Я не знаю, что делаю. Только сейчас, оказавшись здесь, я понимаю, что не представляю, где искать его. Опускаю стекло. Оглядываюсь, как будто он вот-вот появится на улице. Утренний воздух еще прохладный, и меня немного попускает, когда я полными легкими делаю вдох. Сейчас примерно столько же времени, что и прошлый раз, и судя по тому, что говорил Колтон, он должен быть или в прокате, или в кафе. Я думала позвонить ему перед выездом, но сочла, что это будет уже перебор. Плюс, до момента, пока я не припарковала машину, я сомневалась, что пойду до конца. По правде говоря, я до сих пор в сомнениях, стоит ли. Пункт проката еще закрыт. В кафе тоже темно. Еще есть возможность…
– Машина все, припаркована? Двигатель выключен?

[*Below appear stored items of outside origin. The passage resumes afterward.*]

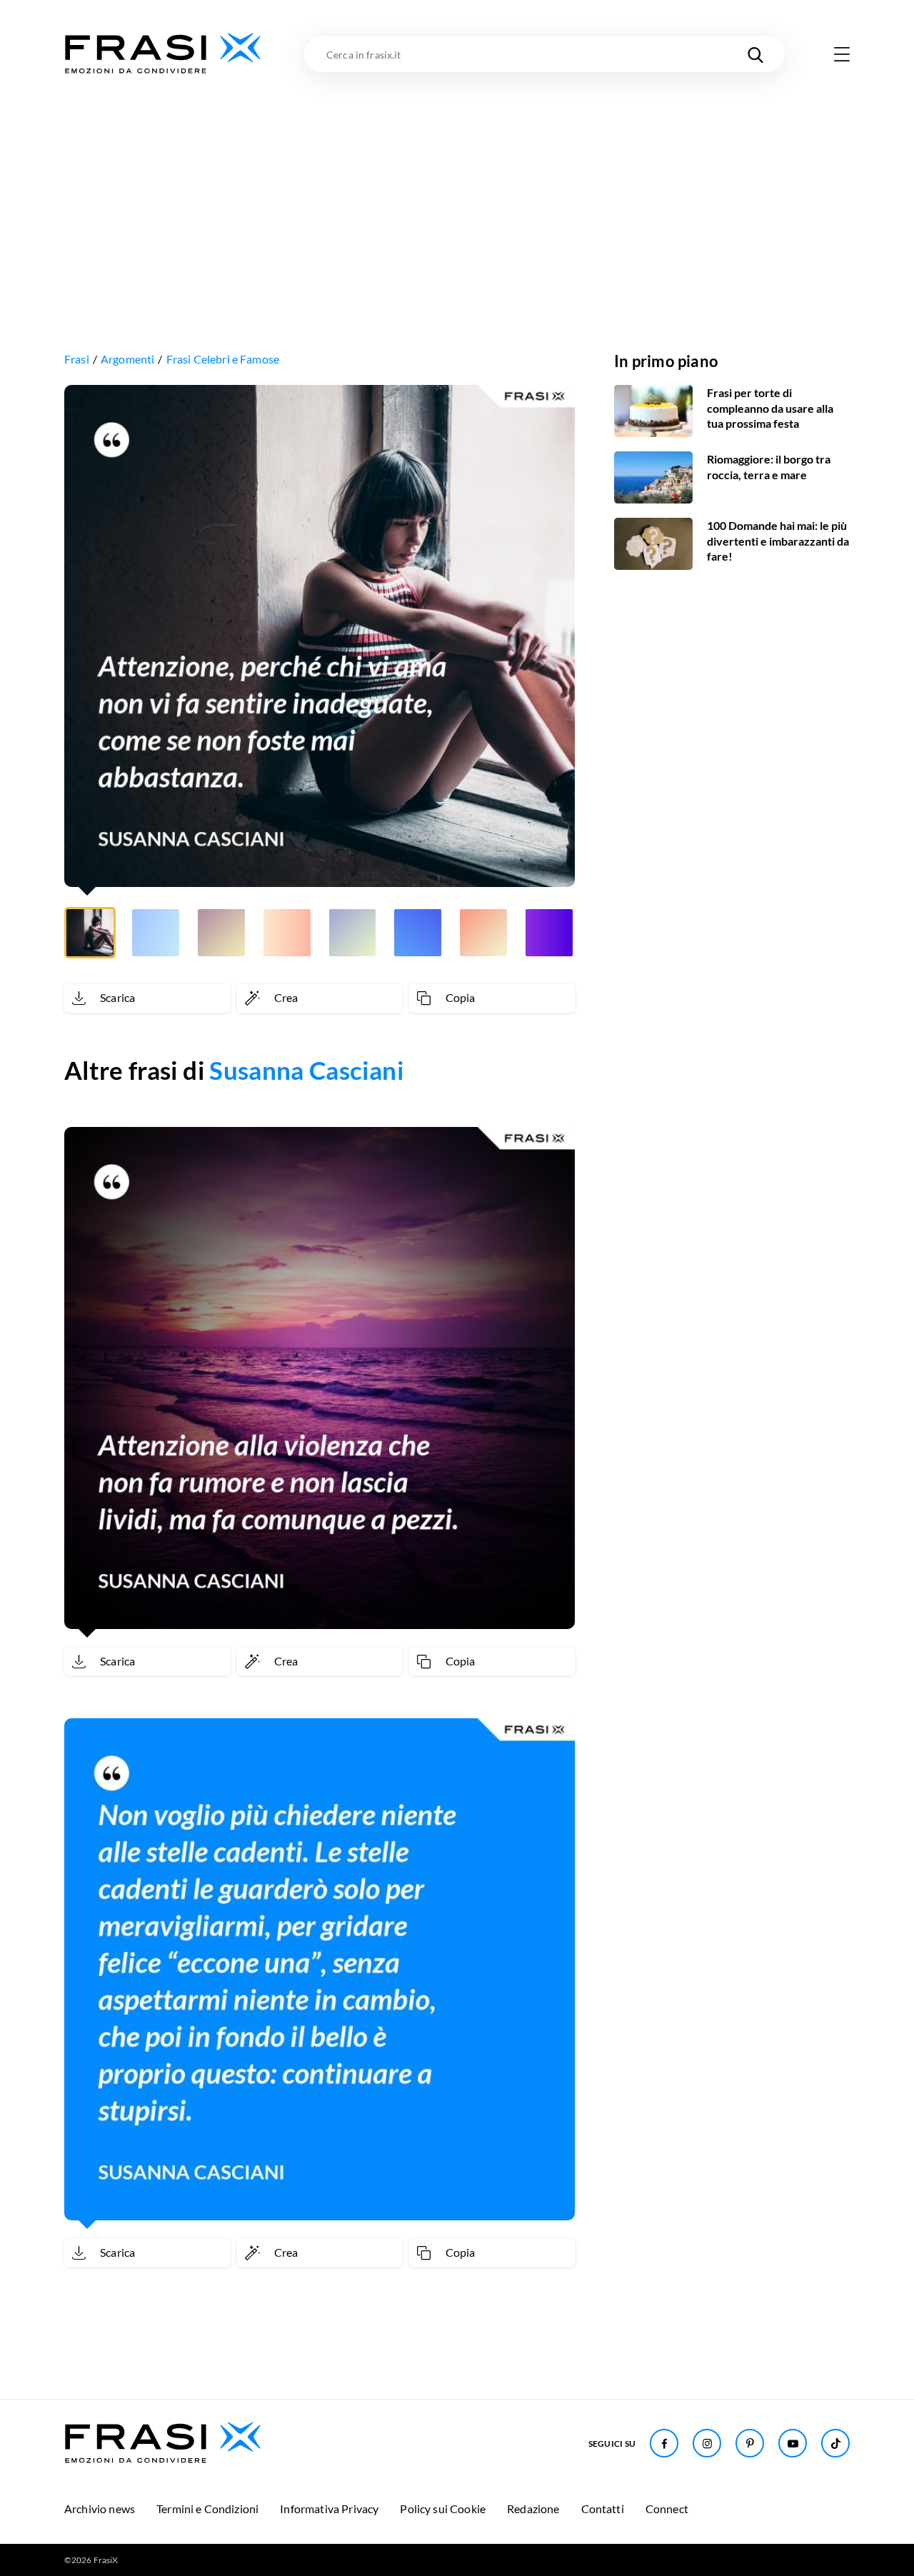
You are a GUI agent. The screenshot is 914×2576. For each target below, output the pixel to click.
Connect (667, 2508)
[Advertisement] (457, 184)
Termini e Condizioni (207, 2508)
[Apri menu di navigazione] (842, 54)
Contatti (602, 2508)
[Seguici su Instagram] (707, 2443)
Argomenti (127, 359)
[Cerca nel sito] (755, 54)
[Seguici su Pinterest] (749, 2443)
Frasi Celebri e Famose (223, 359)
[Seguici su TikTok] (835, 2443)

Я вздрагиваю от неожиданности и, подняв глаза, вижу Колтона – он только что с океана, гидрокостюм мокрый, с волос капает вода, под мышкой доска для серфа.
– Ты вернулась. – Он рад, однако не удивлен.
– Я… да.
Беру тарелку с брауни и в качестве объяснения протягиваю ее за окно.
– Это тебе. В знак благодарности… или извинения. – Бросаю взгляд на смятый бампер автобуса. Чувствую себя глупо, неловко и начинаю тараторить, выпаливая слова одно за другим. – С твоей стороны было очень мило отвезти меня в больницу после того, как я стукнула твой автобус, и мне жутко неудобно, что ты не разрешил за него заплатить, и я знаю, вчера я вела себя странно, да и в первый день тоже… в общем извини меня. Вот.
Я проталкиваю тарелку подальше, словно это движение может компенсировать то, кем я себя сейчас ощущаю – заикающейся размазней. Я отвыкла разговаривать с людьми. А из-за его манеры стоять, улыбаясь и внимательно слушая каждое слово, делать это раз в десять сложнее.
Колтон моргает один, два раза, потом расплывается в широкой усмешке и касается края тарелки.
– Не надо извиняться. Особенно за то, что привезла брауни. Я их обожаю.
Я успеваю остановить себя и не сказать «я знаю».
– Спасибо, – благодарит он искренне. – Сама пекла?
Прислонив доску для серфа к машине, он забирает из моих рук тарелку, отворачивает пленку и вытягивает один брауни. Пробует. Жует так медленно, словно делает какой-то тест, и на долю секунды я пугаюсь, не напортачила ли с ингредиентами, потому что, пока мы кулинарничали, вместо муки и какао-порошка думала, не переставая, о нем.
Наконец он глотает.
– Вау. – Приподнимает брови. – Без дураков… это самый вкусный брауни, который я когда-либо ел. За всю свою жизнь.
Я чувствую, что краснею.
– Я серьезно. – В доказательство он убирает с лица улыбку. – Поверь, я перепробовал их немало.